Given text:
::::

External / reference names in Prior Art
- Airbnb Dynein — Airbnb’s internal delayed-job system.
- Temporal / Cadence — open-source durable workflow engines (Temporal is the Cadence fork, now the industry standard).
- Quartz — the classic Java scheduler library with a clustered mode using DB locks.
- Dkron — a distributed cron daemon built in Go using Raft.
- AWS EventBridge Scheduler — AWS’s managed version of this entire design.
Observability tools
- Prometheus — metrics DB. Scrapes services for counters/gauges (e.g., dispatch latency, queue depth), stores time series, powers dashboards and alerts.
- OpenTelemetry — vendor-neutral SDK that services use to emit metrics, traces, and logs in a standard format.
- Jaeger — distributed tracing UI. Given a trace ID, shows the full path of a request across services.
- ClickHouse — columnar analytics DB. Fast at aggregating billions of rows (“how many jobs failed per tenant this week?”); slow at single-row updates. Complements Postgres.
1.7. Prior Art We’re Drawing From
- Airbnb Dynein — distributed delayed job queue at Airbnb; uses DynamoDB for job storage, a dispatcher pool that polls by time range, pushes onto SQS for workers. Powers in-app messaging, dynamic pricing. (blog)
- Uber Cadence / Temporal — durable workflow engine: workflow code runs as a “replayable” function; every step is persisted so the workflow survives host death. Originated at Uber, now the industry standard for multi-step orchestration with human-in-the-loop steps, timeouts, and saga compensation. (Temporal blog)
- Quartz Scheduler (clustered) — open-source Java scheduler with DB-locked leader election. Classic pattern — a table row with
FOR UPDATEor a sentinel column determines the active scheduler. Widely deployed; limits on horizontal scale due to the single write-lock hot row. - Dkron — Go-based distributed cron using Raft for leader election. No SPOF, no DB dependency. Good for platform-layer scheduling (host patching, telemetry collection).
- Google Borg / Kubernetes CronJob — cluster-level job scheduling. Kubernetes CronJob uses a single controller with leader election to create jobs; job pods execute the work.
- AWS EventBridge Scheduler — the managed version of this pattern at AWS scale. One-shot and cron schedules, EventBridge dispatches to Lambda / SQS / Step Functions. Designed for multi-tenant throughput.
2. Functional Requirements
Core (top 3)
- Schedule a job — one-time (run at timestamp T), recurring (cron expression), or delayed (run in N seconds).
- Execute reliably — at-least-once delivery to a worker, with retries on failure, respecting timeouts.
- Inspect and cancel — query the status of a scheduled or running job, cancel a future run.
Below the line (out of scope)
- Workflow DAGs with conditional branches and human steps — that’s Temporal territory; we’d mention it as a deep dive extension.
- Job output streaming and log aggregation — assume workers ship logs to an existing log pipeline.

::::

Recorded information:
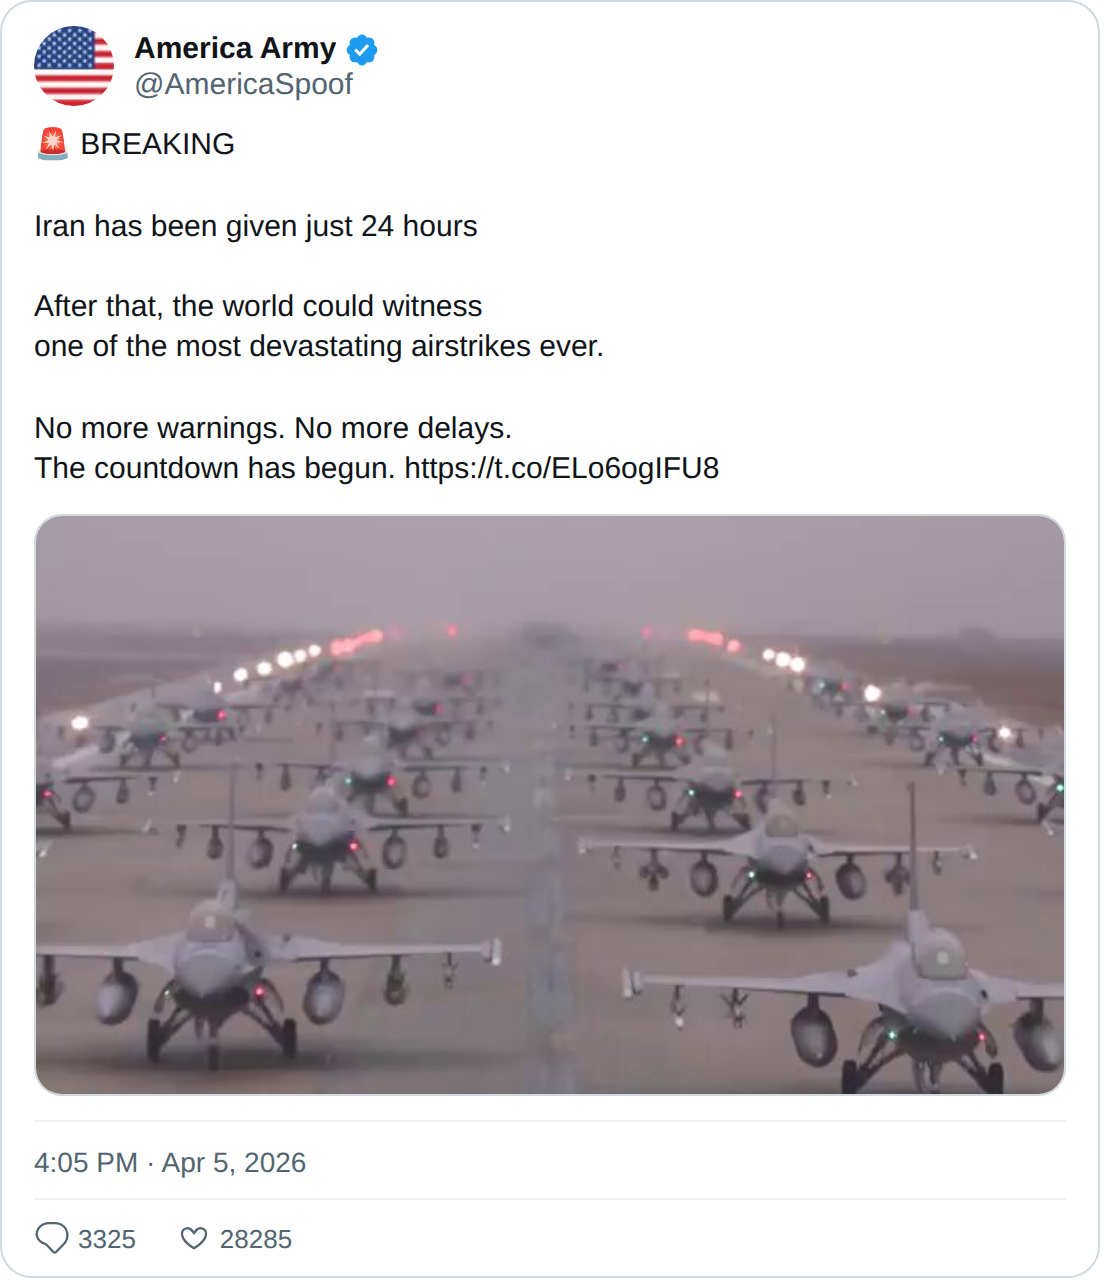Click "The countdown has begun" text
The image size is (1108, 1286).
[215, 468]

::::

Written exercise 1:
In the job scheduler design notes, what does Dkron use for leader election?
Written exercise 2:
Pick up the job scheduler design notes after their last line and write the next part.
The data has nothing to do with the job scheduler design notes.

Output 1:
Raft.

Output 2:
- Cost optimization (spot workers, preemption) — covered in the worker-pool deep dive briefly.
- Full multi-region active-active — we’ll note what’s needed but design primary-with-DR.
3. Non-Functional Requirements
Core
- Scale — 100M scheduled jobs at rest, 1M jobs/minute dispatched at peak, 10k concurrent executions.
- Timing precision — P95 dispatch latency < 1s of scheduled time for “hot” jobs due within the next minute. Best-effort for long-tail jobs scheduled months out.
- Reliability — at-least-once execution guarantee. Job owners must be idempotent; we provide execution IDs to help them dedupe.
- Availability — scheduler control plane tolerates single-node and single-AZ failure. No job loss across failover.
Below the line
- Exactly-once execution end-to-end (impossible; at-least-once + idempotency is the industry standard).
- Sub-100ms precision for far-future jobs.
- Strict fairness across tenants (we’ll do weighted, not strict).
Scale Estimation (Back-of-Envelope)
- Users: 10M scheduled jobs at rest, thousands of internal service tenants
- Write QPS: 1K new job registrations/sec, 100K executions/hour at peak
- Read QPS: 10K job status queries/sec, 1K “what’s due now?” sweeps/sec
- Storage: 500GB job metadata/year (definitions + execution history)
- Bandwidth: 99.9% on-time execution SLA — dispatch within 1s of scheduled time
4. Core Entities
- Job — the definition: identity, owner, type (one-shot / cron / delayed), payload, target (worker pool + handler name), retry policy, timeout, priority.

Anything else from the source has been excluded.